- Data for the task -

▽

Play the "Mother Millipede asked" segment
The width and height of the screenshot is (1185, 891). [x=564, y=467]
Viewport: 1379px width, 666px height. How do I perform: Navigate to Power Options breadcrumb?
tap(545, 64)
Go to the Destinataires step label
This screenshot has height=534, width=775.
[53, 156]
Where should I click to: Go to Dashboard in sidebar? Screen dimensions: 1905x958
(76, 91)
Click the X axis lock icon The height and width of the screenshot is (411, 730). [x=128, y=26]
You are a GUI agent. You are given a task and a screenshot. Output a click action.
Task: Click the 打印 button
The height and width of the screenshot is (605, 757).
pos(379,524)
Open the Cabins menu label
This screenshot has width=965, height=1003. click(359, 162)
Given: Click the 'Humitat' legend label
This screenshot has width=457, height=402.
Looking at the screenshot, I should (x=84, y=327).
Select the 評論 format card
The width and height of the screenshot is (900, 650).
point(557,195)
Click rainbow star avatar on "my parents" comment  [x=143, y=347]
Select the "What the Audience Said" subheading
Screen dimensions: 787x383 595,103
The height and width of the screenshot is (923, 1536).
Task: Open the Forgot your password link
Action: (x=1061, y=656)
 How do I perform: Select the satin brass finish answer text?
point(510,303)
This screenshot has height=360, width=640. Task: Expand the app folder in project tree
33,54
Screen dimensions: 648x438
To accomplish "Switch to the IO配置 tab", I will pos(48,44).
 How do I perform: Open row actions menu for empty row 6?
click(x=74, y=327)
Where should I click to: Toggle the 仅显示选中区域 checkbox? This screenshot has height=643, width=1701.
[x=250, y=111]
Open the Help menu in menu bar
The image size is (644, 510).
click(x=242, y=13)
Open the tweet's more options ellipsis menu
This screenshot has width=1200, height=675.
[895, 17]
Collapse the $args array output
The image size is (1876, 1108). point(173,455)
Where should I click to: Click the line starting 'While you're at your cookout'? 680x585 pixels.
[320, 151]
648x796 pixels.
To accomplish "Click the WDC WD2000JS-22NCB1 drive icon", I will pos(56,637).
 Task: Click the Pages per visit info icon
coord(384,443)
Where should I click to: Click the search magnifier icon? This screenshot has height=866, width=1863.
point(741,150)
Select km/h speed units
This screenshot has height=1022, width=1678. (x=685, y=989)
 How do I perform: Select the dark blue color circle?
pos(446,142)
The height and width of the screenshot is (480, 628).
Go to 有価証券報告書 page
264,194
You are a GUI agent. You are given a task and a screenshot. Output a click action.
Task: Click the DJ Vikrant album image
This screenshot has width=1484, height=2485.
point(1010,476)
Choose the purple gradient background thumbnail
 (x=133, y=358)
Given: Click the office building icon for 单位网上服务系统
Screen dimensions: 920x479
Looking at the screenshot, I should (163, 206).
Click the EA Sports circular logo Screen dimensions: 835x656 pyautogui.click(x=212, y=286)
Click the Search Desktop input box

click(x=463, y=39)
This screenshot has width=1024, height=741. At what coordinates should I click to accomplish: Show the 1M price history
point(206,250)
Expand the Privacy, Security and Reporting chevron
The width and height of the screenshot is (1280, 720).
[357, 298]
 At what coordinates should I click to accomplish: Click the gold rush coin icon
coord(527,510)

△

- Required work -
Exactly as shown above, return all of the entries.

- Response to the exercise -
Play the "Mother Millipede asked" segment
The width and height of the screenshot is (1185, 891). [x=564, y=467]
Viewport: 1379px width, 666px height. How do I perform: Navigate to Power Options breadcrumb?
tap(545, 64)
Go to the Destinataires step label
This screenshot has height=534, width=775.
[53, 156]
Where should I click to: Go to Dashboard in sidebar? Screen dimensions: 1905x958
(76, 91)
Click the X axis lock icon The height and width of the screenshot is (411, 730). [x=128, y=26]
You are a GUI agent. You are given a task and a screenshot. Output a click action.
Task: Click the 打印 button
The height and width of the screenshot is (605, 757).
pos(379,524)
Open the Cabins menu label
This screenshot has width=965, height=1003. click(359, 162)
Given: Click the 'Humitat' legend label
This screenshot has width=457, height=402.
Looking at the screenshot, I should (x=84, y=327).
Select the 評論 format card
The width and height of the screenshot is (900, 650).
point(557,195)
Click rainbow star avatar on "my parents" comment  [x=143, y=347]
Select the "What the Audience Said" subheading
Screen dimensions: 787x383 595,103
The height and width of the screenshot is (923, 1536).
Task: Open the Forgot your password link
Action: (x=1061, y=656)
 How do I perform: Select the satin brass finish answer text?
point(510,303)
This screenshot has height=360, width=640. Task: Expand the app folder in project tree
33,54
Screen dimensions: 648x438
To accomplish "Switch to the IO配置 tab", I will pos(48,44).
 How do I perform: Open row actions menu for empty row 6?
click(x=74, y=327)
Where should I click to: Toggle the 仅显示选中区域 checkbox? This screenshot has height=643, width=1701.
[x=250, y=111]
Open the Help menu in menu bar
The image size is (644, 510).
click(x=242, y=13)
Open the tweet's more options ellipsis menu
This screenshot has width=1200, height=675.
[895, 17]
Collapse the $args array output
The image size is (1876, 1108). point(173,455)
Where should I click to: Click the line starting 'While you're at your cookout'? 680x585 pixels.
[320, 151]
648x796 pixels.
To accomplish "Click the WDC WD2000JS-22NCB1 drive icon", I will pos(56,637).
 Task: Click the Pages per visit info icon
coord(384,443)
Where should I click to: Click the search magnifier icon? This screenshot has height=866, width=1863.
point(741,150)
Select km/h speed units
This screenshot has height=1022, width=1678. (x=685, y=989)
 How do I perform: Select the dark blue color circle?
pos(446,142)
The height and width of the screenshot is (480, 628).
Go to 有価証券報告書 page
264,194
You are a GUI agent. You are given a task and a screenshot. Output a click action.
Task: Click the DJ Vikrant album image
This screenshot has width=1484, height=2485.
point(1010,476)
Choose the purple gradient background thumbnail
 (x=133, y=358)
Given: Click the office building icon for 单位网上服务系统
Screen dimensions: 920x479
Looking at the screenshot, I should (163, 206).
Click the EA Sports circular logo Screen dimensions: 835x656 pyautogui.click(x=212, y=286)
Click the Search Desktop input box

click(x=463, y=39)
This screenshot has width=1024, height=741. At what coordinates should I click to accomplish: Show the 1M price history
point(206,250)
Expand the Privacy, Security and Reporting chevron
The width and height of the screenshot is (1280, 720).
[357, 298]
 At what coordinates should I click to accomplish: Click the gold rush coin icon
coord(527,510)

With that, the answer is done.